**RECORDS FOR THE TASK**.
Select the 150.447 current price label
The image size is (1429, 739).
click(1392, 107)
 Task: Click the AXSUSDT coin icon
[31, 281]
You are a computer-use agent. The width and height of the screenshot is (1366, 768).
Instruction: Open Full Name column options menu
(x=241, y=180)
...
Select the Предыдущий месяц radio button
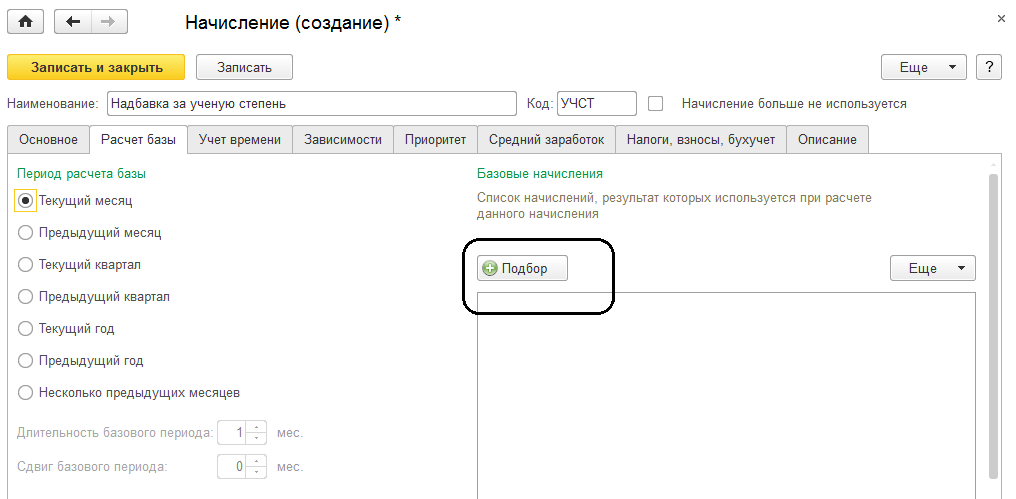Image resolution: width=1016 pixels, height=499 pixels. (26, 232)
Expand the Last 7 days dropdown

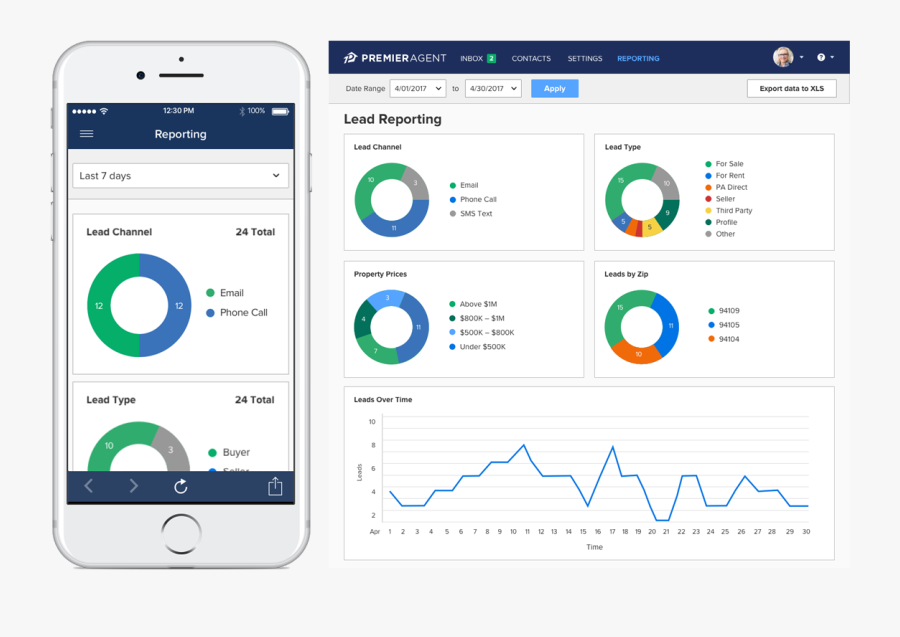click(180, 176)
---
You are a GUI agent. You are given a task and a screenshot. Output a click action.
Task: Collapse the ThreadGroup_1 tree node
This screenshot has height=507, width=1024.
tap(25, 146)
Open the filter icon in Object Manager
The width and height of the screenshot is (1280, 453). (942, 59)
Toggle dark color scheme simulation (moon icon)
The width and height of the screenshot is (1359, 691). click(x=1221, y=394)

**WHAT THIS TASK INVOLVES**. Among the entries above, which lines include "agent"? List them all.

**TASK ANSWER**.
You are a computer-use agent. The width and height of the screenshot is (1366, 768).
You are a GUI agent. You are given a task and a screenshot. Output a click action.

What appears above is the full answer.